By default, the owner of a resource is the resource server. If you want to define a different owner, such as an specific user, you can send a request as follows:

curl -v -X POST \
  http://${host}:${port}/auth/realms/${realm_name}/authz/protection/resource_set \
  -H 'Authorization: Bearer '$pat \
  -H 'Content-Type: application/json' \
  -d '{
     "name":"Alice Resource",
     "owner": "alice"
  }'

Where the property owner can be set with the username or the identifier of the user.

Creating User-Managed Resources

By default, resources created via Protection API can not be managed by resource owners through the User Account Service.

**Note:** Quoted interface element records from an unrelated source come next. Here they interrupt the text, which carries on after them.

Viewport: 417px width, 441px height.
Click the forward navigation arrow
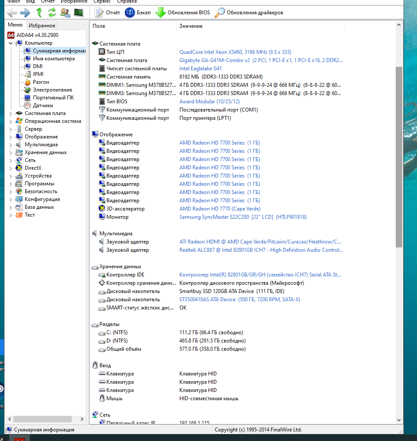pyautogui.click(x=25, y=13)
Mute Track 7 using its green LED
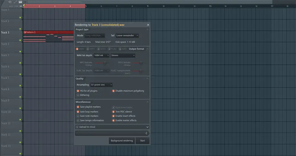Image resolution: width=296 pixels, height=156 pixels. pos(20,86)
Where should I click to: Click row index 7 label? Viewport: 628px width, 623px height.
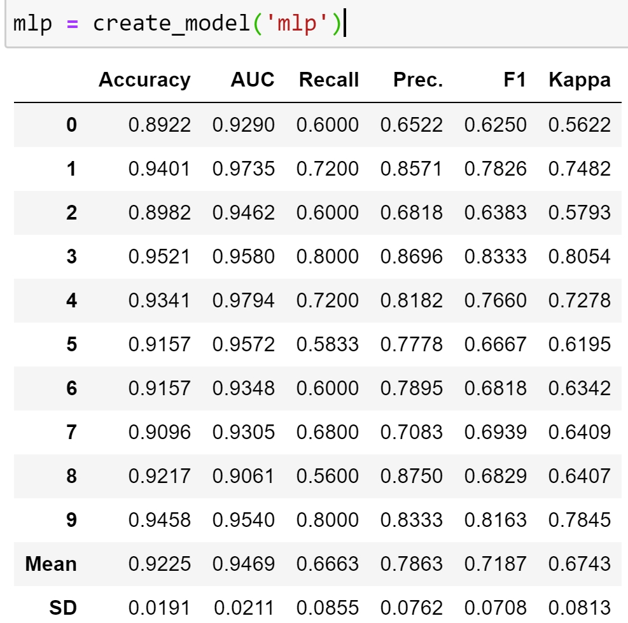click(71, 432)
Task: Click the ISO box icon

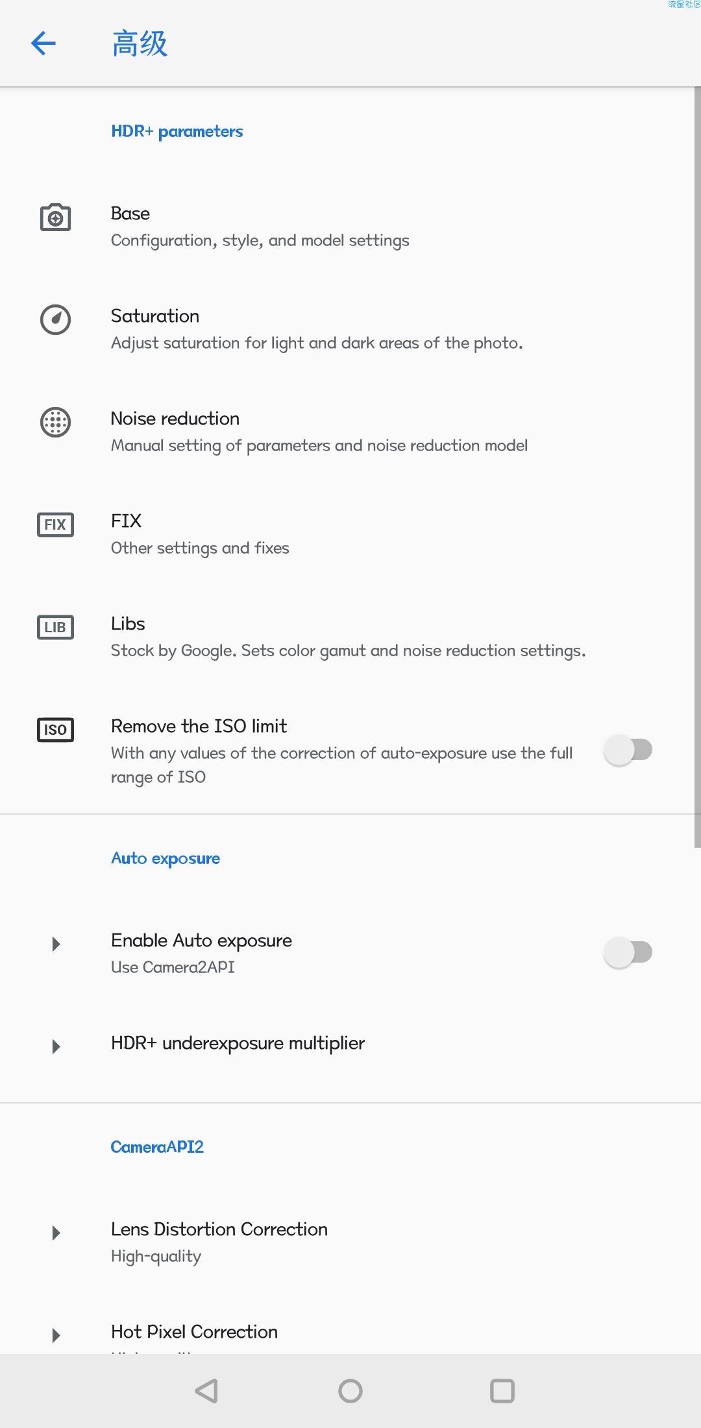Action: (56, 730)
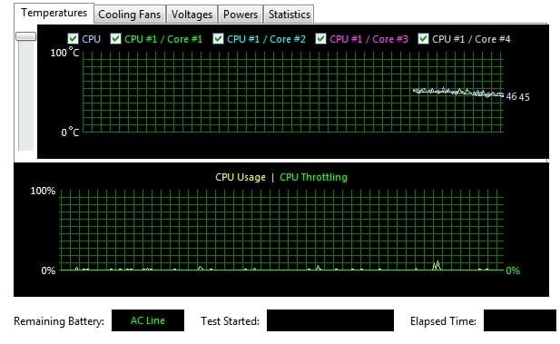This screenshot has height=344, width=560.
Task: Open the Voltages tab
Action: click(192, 15)
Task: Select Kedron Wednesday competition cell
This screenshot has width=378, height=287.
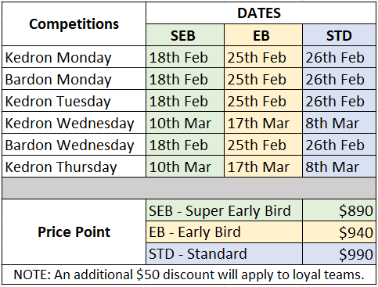Action: tap(74, 123)
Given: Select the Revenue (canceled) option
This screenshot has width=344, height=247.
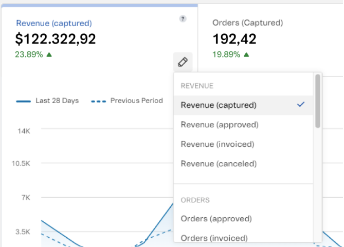Looking at the screenshot, I should coord(219,164).
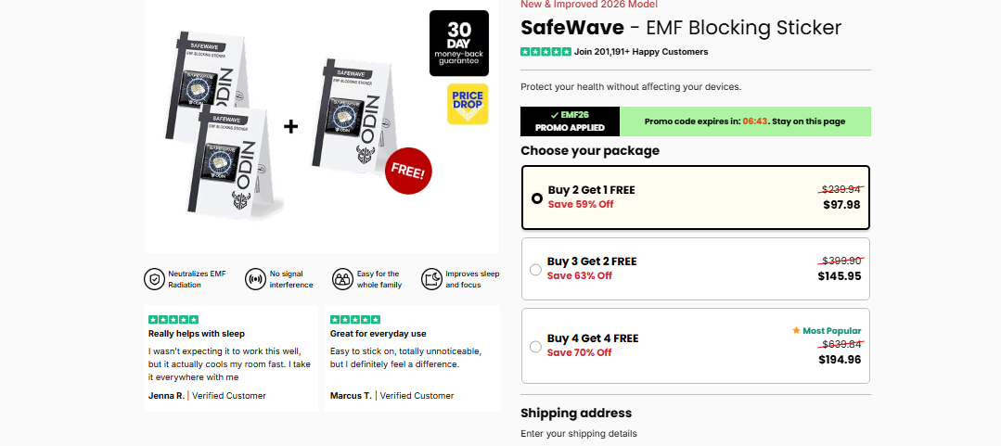Click the SafeWave EMF Blocking Sticker title
The height and width of the screenshot is (446, 1001).
tap(681, 28)
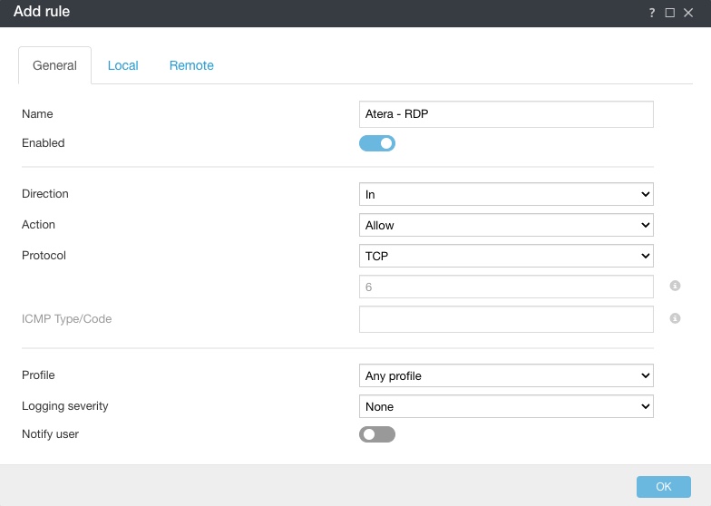Click the protocol number field showing 6
Screen dimensions: 711x506
(x=506, y=287)
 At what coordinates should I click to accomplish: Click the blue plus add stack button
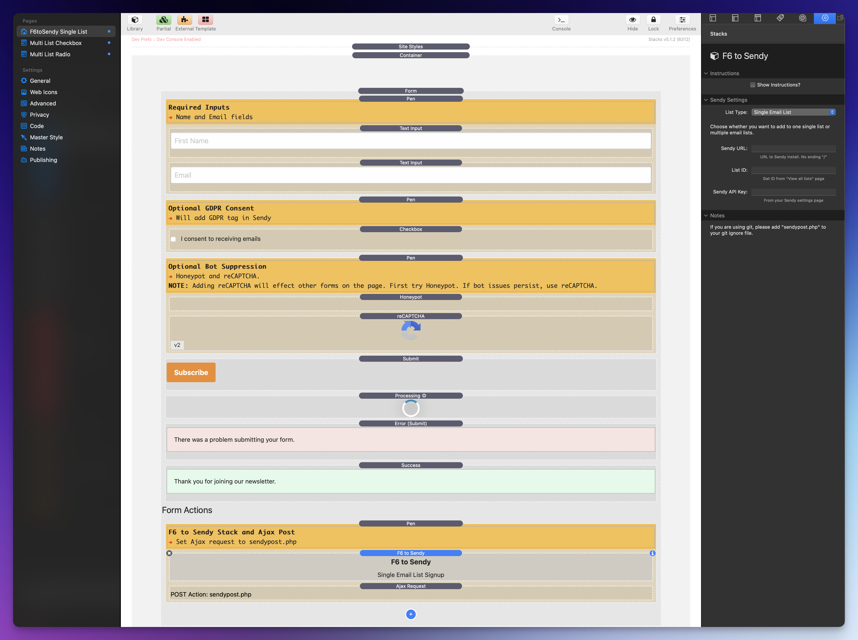coord(411,614)
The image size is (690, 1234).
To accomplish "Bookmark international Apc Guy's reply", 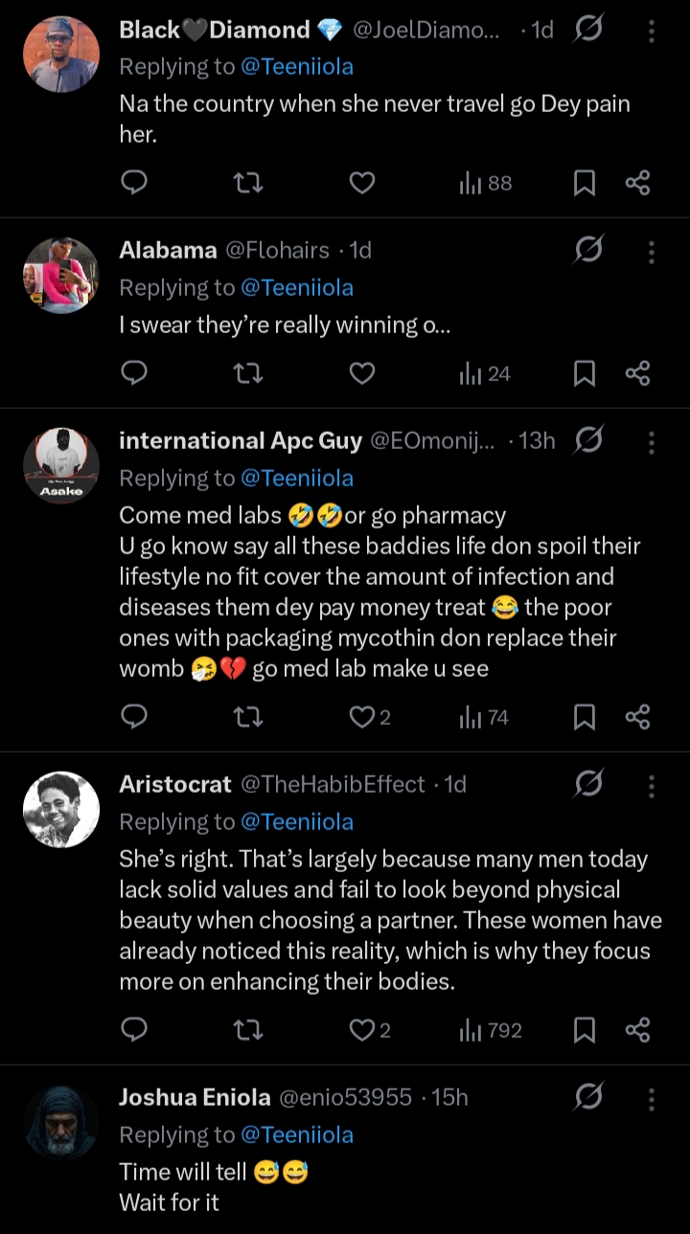I will coord(584,717).
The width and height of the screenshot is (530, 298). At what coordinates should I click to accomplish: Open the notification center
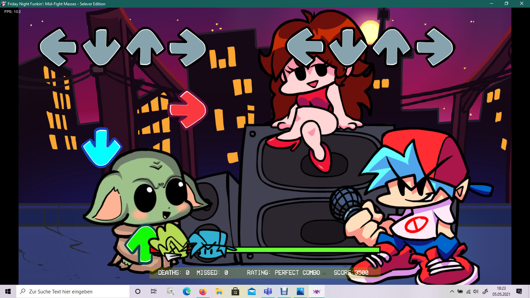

To create resources and allow resource owners to manage these resources, you must set ownerManagedAccess property as follows:

curl -v -X POST \
  http://${host}:${port}/auth/realms/${realm_name}/authz/protection/resource_set \
  -H 'Authorization: Bearer '$pat \
  -H 'Content-Type: application/json' \
  -d '{
     "name":"Alice Resource",
     "owner": "alice",
     "ownerManagedAccess": true
  }'

Updating Resources

To update an existing resource, send an HTTP PUT request as follows:

curl -v -X PUT \
  http://${host}:${port}/auth/realms/${realm_name}/authz/protection/resource_set/{resource_id} \
  -H 'Authorization: Bearer '$pat \
  -H 'Content-Type: application/json' \
  -d '{
     "_id": "Alice Resource",
     "name":"Alice Resource",
     "resource_scopes": [
        "read"
     ]
  }'

Deleting Resources

To delete an existing resource, send an HTTP DELETE request as follows:

curl -v -X DELETE \
  http://${host}:${port}/auth/realms/${realm_name}/authz/protection/resource_set/{resource_id} \
  -H 'Authorization: Bearer '$pat

Querying Resources

To query the resources by id, send an HTTP GET request as follows:

http://${host}:${port}/auth/realms/${realm_name}/authz/protection/resource_set/{resource_id}

To query resources given a name, send an HTTP GET request as follows:

http://${host}:${port}/auth/realms/${realm_name}/authz/protection/resource_set?name=Alice Resource

To query resources given an uri, send an HTTP GET request as follows:

http://${host}:${port}/auth/realms/${realm_name}/authz/protection/resource_set?uri=/api/alice

To query resources given an owner, send an HTTP GET request as follows:

http://${host}:${port}/auth/realms/${realm_name}/authz/protection/resource_set?owner=alice

To query resources given an type, send an HTTP GET request as follows:

http://${host}:${port}/auth/realms/${realm_name}/authz/protection/resource_set?type=albums

To query resources given an scope, send an HTTP GET request as follows:

http://${host}:${port}/auth/realms/${realm_name}/authz/protection/resource_set?scope=read

When querying the server for permissions use parameters first and max results to limit the result.